MANBA encodes beta-mannosidase which localizes to the lysosome [
29]. Three out of seven genes (43%) that we observed to show allele-biased expression in this study were reported previously, indicating that the bioinformatic strategy used in this study is suitable for identifying allele-biased expression in outbred strains.
Although further experimental confirmation remains to be carried out to clearly prove the ASE through independent breeding experiments, we suggested a list of new candidate genes for the ASE in pigs. However, the number of animals used for reciprocal crosses and sequencing read depth should be increased to cover a large number of genes as the genome wide analysis.
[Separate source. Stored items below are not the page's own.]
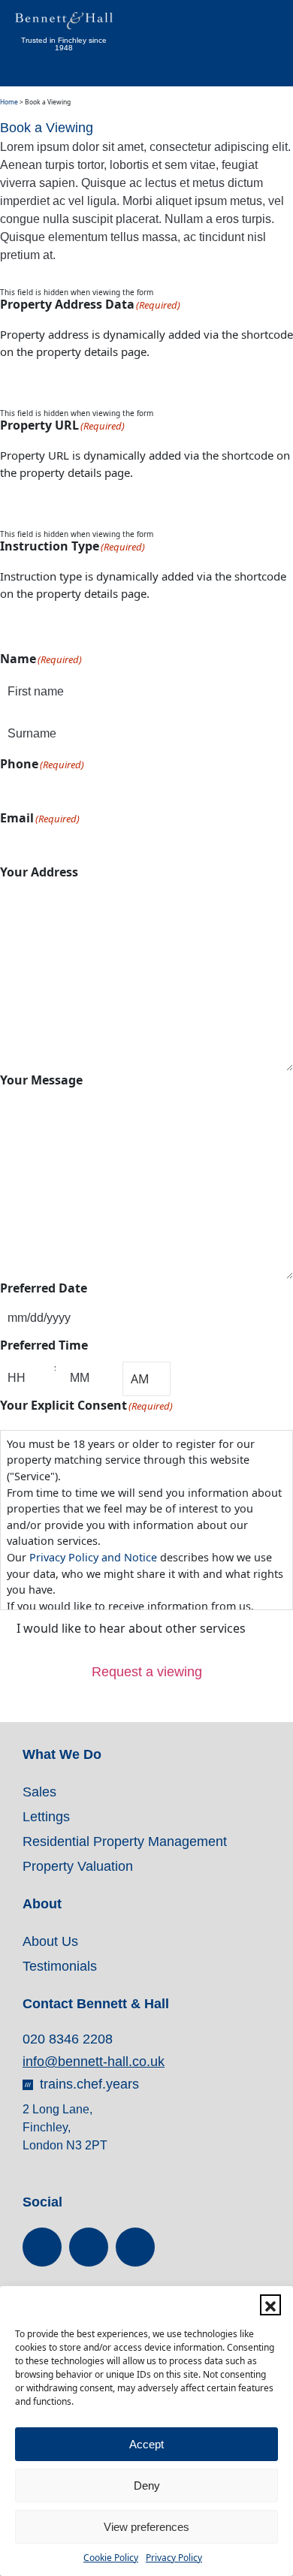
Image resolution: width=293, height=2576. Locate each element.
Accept (146, 2444)
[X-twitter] (88, 2247)
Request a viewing (147, 1671)
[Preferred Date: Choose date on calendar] (187, 1319)
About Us (50, 1941)
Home (9, 102)
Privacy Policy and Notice (93, 1557)
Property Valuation (78, 1866)
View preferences (146, 2526)
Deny (147, 2485)
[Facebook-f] (42, 2247)
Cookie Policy (110, 2557)
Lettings (46, 1816)
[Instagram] (135, 2247)
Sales (39, 1791)
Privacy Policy (174, 2557)
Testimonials (60, 1966)
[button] (270, 2304)
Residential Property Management (125, 1841)
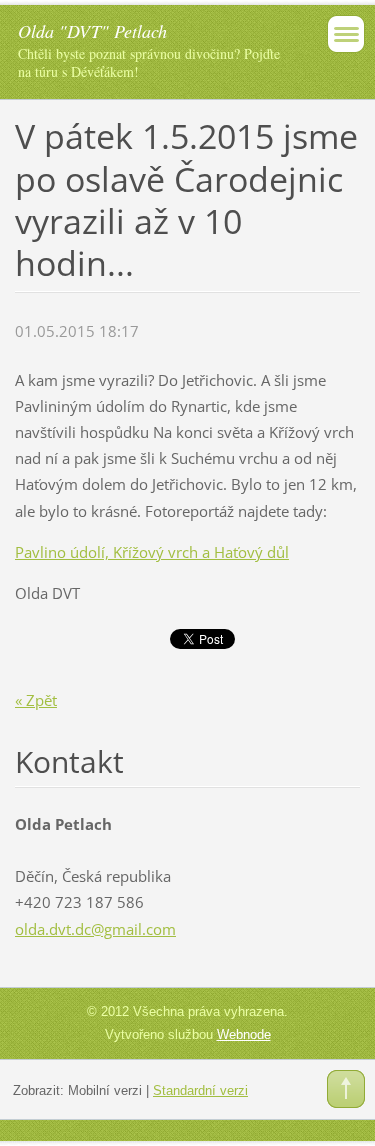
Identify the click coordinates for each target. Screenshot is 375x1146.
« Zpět (36, 700)
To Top (346, 1089)
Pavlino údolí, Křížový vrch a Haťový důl (152, 552)
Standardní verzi (200, 1090)
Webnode (244, 1034)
NUSAP1 is a nucleolar-spindle-associated protein that plays a role in spindle microtubule organization [
30]. However, no information has been available regarding its ASE. The expression pattern of
FAM83H,
SLC6A17,
MANBA, ENSSSCG 00000010703, and ENSSSCG00000010719 was different from that of genomic imprinting, which could be explained by cis-regulating expression quantitative trait loci [
31] or RMAE [
3]. In addition, although statistically less significant,
PPFIBP1, which encodes liprin-beta-1 protein acting functioning in cell adhesion [
32], showed an expression pattern of maternal imprinting (
Table 3,
Supplementary Table S1).
Taken together, our results showed that the strategy and bioinformatics pipeline used in this study are suitable for the identification of genes showing allele-biased expression from reciprocal crosses of outbred animals with some limitations. Experimental validation of candidate genes and further studies on these genes should provide new information on genomic imprinting in pigs.